I used to dislike the look of implants because I saw a lot of terrible boob jobs. The hard-as-rocks or jumbo sized blow up doll look was absolutely not for me! But I also saw some amazing ones that jiggled, bounced and looked natural that swayed my opinion on them. After playing with these kind of boobs (my best friend had some and we would always do dances together) I decided that I wanted some too. They were cute and fun and lingerie would fit me better! It would suit my figure since I'm tall and have a pretty big booty- so I wouldn't look ridiculous like some of 'those girls', and it would be good for my career as I was doing a lot of modelling as well as dancing.

I was making pretty good money and after winning a showgirl competition, with the prize money, I had enough for my boobie trip to Thailand in no time! I was a strong independent woman making my own money and deciding to upgrade my already awesome body to a better model because I made the choice and I wanted it. YEAH EMPOWERMENT! I think this is still one of the best places to come from in making a decision like this- but it still at it's core wasn't a healthy mentality and had serious consequences for my future.

◆ **Task statement**
Carry the personal account of getting breast implants forward from its last sentence, keeping its voice and tone. The records that come next are separate material and are not part of the account above.

Saved data entries
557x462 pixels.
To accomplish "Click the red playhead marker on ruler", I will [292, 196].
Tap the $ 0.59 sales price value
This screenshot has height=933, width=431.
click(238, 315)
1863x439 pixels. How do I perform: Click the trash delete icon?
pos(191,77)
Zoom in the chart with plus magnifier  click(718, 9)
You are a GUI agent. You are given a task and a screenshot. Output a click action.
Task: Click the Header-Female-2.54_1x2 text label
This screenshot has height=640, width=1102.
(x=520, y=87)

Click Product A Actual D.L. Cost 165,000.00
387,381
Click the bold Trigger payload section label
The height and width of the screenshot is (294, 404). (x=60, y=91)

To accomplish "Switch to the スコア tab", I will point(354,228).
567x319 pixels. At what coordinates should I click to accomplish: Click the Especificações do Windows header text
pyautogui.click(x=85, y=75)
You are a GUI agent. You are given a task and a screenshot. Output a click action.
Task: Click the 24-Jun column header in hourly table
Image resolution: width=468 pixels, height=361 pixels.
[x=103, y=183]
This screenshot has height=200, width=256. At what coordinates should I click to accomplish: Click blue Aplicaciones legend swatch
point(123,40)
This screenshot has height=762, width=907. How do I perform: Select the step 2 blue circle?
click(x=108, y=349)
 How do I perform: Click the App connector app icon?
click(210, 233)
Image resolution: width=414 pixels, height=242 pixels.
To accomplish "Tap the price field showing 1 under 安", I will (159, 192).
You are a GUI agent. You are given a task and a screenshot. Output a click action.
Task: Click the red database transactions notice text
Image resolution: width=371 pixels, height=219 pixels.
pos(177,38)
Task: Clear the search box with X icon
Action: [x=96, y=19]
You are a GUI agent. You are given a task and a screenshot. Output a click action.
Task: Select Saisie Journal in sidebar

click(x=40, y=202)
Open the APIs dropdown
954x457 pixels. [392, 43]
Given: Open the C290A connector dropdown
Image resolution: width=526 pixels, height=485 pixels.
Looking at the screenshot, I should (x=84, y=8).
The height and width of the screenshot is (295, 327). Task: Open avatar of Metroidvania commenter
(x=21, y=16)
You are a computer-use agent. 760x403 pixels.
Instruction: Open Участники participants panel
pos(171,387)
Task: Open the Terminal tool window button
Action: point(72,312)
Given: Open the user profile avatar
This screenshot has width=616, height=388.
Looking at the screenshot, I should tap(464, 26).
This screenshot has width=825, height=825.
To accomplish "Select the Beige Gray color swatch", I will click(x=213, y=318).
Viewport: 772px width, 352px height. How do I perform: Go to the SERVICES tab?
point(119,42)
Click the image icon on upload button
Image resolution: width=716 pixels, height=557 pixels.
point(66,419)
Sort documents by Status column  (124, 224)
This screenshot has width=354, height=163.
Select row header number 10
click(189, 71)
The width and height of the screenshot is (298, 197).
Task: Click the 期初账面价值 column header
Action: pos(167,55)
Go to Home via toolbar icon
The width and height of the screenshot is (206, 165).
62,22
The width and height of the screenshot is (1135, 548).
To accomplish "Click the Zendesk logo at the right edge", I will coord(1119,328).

◆ **Expected answer**
When you research breast implants, or at least when you did 8 years ago when I was getting them, they mention a few possible complications. Capsular contraction when the scar tissue hardens- leaving a weird looking implant until they remove it, and rupture- which I was told wasn't possible with the 'gummybear' implants I was getting (not actually true, there are some horrible photos and videos of ruptured gummy implants!). Most complications were caused by women not following the 'rules' post surgery (like picking up heavy bags) or having some kind of accident later and there being a bad reaction (like a car crash). I was absolutely not told about cancer risks or autoimmune flare ups, chronic illness or any of the other issues I'm not fully aware of thanks to private internet groups and women sharing their stories.

Had I been aware of the other complications, would I have done it? It's hard to know since I was far from healthy at that point in my life, big on partying, drinking and vegan junk food. I do however have a history of autoimmune diseases (I had chronic fatigue after getting glandular fever when I was 15), so if any respectable doctor had told me that implants often spark autoimmune responses, especially in people with already compromised immune systems, they would have known I would have absolutely not been a candidate for surgery and that it was a big risk. It did not at all feel like any kind of risk for me to get implants, it felt like a totally safe and fun thing to do.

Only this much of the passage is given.